▶ Document section
· · ·

Re: [DISCUSS] KIP-898: Modernize Connect plugin discovery

Posted by Greg Harris <gr...@aiven.io.INVALID>.
Federico,

Thanks for taking a look!

> I was just wondering if we should use a better script name like
> "connect-convert-to-service-provider.sh" or something like this

I agree that the current name is not ideal, while the current name
describes part of what it is doing, it does not describe all of what it is
doing, or why that is important to the caller.
I looked around to see what style the other Kafka commands use, and it
seems like there's not a standard pattern. Some of the scripts are
noun-phrases, and some are verb-phrases.
Some take commands like `create`, `format`, etc, and some take options like
`--generate`, `--execute`, `--verify`.
I've updated the command to `bin/connect-plugin-path.sh
(list|add-manifests|remove-manifests) --worker-config <worker-config>`, let
me know if that's better or worse than `bin/connect-scan-plugin-path.sh`.

> maybe add a --dry-run option.

Thanks for the suggestion, I've updated the KIP to include a --dry-run
option with some typical semantics.

Chris,

I'm glad you liked the personas! Since this KIP requires others' help to
improve the ecosystem, I needed a way to make sure everyone knows what role
they have to play. I hope I've accomplished that.

· · ·

▶ Data to examine
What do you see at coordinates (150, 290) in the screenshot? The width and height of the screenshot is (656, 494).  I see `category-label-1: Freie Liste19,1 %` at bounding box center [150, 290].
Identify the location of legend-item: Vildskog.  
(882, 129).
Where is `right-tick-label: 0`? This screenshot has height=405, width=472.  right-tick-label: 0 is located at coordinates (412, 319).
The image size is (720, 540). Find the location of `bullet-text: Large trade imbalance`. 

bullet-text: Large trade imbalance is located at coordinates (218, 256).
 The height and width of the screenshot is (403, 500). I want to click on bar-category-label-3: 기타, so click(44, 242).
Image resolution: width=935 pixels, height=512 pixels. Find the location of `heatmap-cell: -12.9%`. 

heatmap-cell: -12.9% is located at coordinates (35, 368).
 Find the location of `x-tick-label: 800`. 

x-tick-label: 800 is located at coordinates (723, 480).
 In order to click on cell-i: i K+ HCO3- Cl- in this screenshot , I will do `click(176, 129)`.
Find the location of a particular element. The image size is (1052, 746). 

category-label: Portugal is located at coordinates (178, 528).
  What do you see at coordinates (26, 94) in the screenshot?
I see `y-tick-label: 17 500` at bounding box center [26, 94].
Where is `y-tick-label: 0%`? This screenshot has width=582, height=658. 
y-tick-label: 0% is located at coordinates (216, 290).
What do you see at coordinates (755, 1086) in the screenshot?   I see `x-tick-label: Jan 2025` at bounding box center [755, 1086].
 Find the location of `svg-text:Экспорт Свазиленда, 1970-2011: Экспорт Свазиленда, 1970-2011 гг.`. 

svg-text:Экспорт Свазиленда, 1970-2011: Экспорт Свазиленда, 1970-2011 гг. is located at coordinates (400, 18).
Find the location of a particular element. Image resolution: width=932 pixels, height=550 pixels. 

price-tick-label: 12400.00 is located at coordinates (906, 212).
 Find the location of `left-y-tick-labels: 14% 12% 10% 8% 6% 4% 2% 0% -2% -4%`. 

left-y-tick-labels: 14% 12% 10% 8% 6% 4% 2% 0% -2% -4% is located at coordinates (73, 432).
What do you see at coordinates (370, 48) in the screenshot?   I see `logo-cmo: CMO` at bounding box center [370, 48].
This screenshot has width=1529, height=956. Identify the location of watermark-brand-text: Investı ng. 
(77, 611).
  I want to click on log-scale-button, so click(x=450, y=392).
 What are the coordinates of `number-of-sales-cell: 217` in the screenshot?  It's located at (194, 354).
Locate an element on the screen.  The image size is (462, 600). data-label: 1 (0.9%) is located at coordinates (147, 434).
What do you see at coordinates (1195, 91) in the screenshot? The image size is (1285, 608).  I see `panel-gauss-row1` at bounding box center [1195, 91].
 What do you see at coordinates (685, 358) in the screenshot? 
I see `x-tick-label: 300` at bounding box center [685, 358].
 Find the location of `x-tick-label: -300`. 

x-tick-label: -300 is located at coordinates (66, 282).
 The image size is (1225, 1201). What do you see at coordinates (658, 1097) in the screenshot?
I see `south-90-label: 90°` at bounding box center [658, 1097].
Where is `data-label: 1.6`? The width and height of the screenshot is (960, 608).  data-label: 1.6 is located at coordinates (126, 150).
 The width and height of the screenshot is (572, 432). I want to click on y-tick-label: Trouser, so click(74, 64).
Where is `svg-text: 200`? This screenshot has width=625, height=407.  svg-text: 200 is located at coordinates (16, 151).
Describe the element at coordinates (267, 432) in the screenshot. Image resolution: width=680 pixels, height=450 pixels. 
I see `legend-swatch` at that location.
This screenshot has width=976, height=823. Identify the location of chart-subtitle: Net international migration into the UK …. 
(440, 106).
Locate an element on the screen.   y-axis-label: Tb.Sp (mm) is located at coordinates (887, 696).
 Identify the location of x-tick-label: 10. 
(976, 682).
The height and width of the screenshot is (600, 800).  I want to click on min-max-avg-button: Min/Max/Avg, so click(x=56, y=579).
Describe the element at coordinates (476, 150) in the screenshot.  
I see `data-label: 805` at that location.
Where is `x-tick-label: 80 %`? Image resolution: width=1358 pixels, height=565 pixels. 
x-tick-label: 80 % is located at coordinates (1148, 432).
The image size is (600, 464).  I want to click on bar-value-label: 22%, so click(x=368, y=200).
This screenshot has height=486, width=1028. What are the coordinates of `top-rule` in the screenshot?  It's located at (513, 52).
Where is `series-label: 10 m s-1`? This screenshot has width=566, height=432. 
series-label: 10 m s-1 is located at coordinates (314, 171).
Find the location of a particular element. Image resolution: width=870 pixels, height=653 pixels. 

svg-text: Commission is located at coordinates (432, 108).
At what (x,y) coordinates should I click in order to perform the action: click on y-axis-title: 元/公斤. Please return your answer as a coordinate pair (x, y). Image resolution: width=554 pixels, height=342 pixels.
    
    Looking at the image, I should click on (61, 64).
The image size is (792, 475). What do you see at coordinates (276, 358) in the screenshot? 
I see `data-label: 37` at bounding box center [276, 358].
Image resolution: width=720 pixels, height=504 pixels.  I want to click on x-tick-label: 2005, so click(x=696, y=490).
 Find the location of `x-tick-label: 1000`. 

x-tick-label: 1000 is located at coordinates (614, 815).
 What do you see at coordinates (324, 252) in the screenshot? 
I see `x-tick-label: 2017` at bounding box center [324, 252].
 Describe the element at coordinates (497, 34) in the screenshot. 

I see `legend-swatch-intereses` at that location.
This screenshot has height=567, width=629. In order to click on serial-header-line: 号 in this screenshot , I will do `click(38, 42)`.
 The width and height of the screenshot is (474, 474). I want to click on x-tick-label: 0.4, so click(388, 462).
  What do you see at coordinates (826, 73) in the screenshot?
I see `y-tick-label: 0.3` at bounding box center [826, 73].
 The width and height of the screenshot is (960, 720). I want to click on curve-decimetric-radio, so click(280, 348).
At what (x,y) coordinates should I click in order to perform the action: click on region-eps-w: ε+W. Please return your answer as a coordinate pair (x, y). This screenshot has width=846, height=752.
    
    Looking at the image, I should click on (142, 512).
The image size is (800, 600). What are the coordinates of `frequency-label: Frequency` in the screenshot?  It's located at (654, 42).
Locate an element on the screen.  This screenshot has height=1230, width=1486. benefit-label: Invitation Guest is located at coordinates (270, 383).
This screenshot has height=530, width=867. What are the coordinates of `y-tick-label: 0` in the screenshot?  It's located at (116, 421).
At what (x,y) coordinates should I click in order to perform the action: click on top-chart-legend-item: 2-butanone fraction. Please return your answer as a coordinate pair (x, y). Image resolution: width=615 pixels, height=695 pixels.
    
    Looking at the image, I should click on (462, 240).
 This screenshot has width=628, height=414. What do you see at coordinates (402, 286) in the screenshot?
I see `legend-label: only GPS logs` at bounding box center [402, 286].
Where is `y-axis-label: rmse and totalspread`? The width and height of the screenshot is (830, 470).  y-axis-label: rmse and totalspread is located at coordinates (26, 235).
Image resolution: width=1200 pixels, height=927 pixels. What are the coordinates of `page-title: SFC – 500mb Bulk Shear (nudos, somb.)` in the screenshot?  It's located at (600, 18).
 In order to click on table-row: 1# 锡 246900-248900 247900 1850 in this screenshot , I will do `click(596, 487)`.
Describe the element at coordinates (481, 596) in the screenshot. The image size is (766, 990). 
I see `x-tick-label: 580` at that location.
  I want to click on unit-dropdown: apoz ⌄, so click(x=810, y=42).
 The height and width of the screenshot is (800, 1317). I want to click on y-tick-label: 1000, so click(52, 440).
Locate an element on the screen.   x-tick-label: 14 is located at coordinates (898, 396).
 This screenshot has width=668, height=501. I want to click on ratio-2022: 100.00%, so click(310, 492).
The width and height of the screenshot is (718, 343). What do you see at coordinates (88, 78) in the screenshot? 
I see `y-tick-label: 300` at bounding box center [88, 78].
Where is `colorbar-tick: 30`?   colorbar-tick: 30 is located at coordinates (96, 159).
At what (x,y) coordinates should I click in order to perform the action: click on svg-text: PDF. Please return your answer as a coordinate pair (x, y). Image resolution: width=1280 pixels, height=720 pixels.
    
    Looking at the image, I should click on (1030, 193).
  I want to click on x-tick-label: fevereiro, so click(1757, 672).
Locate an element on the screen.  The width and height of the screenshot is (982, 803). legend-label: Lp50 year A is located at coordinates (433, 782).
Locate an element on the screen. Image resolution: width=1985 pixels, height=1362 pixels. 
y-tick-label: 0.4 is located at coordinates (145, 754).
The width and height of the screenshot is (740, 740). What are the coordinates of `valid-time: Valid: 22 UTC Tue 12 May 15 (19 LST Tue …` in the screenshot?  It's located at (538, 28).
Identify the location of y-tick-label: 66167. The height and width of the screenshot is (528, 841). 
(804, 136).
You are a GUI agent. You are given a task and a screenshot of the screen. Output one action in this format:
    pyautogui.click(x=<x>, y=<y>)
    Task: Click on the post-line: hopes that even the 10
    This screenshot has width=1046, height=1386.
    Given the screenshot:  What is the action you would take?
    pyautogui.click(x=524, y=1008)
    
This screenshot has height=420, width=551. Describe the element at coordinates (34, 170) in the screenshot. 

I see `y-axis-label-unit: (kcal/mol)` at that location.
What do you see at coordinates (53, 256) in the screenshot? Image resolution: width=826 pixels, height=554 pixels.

· · ·

▶ Task directions
Could you repeat the KIP-898 discussion reply above in full, word for word?

▶ The completed task
Re: [DISCUSS] KIP-898: Modernize Connect plugin discovery

Posted by Greg Harris <gr...@aiven.io.INVALID>.
Federico,

Thanks for taking a look!

> I was just wondering if we should use a better script name like
> "connect-convert-to-service-provider.sh" or something like this

I agree that the current name is not ideal, while the current name
describes part of what it is doing, it does not describe all of what it is
doing, or why that is important to the caller.
I looked around to see what style the other Kafka commands use, and it
seems like there's not a standard pattern. Some of the scripts are
noun-phrases, and some are verb-phrases.
Some take commands like `create`, `format`, etc, and some take options like
`--generate`, `--execute`, `--verify`.
I've updated the command to `bin/connect-plugin-path.sh
(list|add-manifests|remove-manifests) --worker-config <worker-config>`, let
me know if that's better or worse than `bin/connect-scan-plugin-path.sh`.

> maybe add a --dry-run option.

Thanks for the suggestion, I've updated the KIP to include a --dry-run
option with some typical semantics.

Chris,

I'm glad you liked the personas! Since this KIP requires others' help to
improve the ecosystem, I needed a way to make sure everyone knows what role
they have to play. I hope I've accomplished that.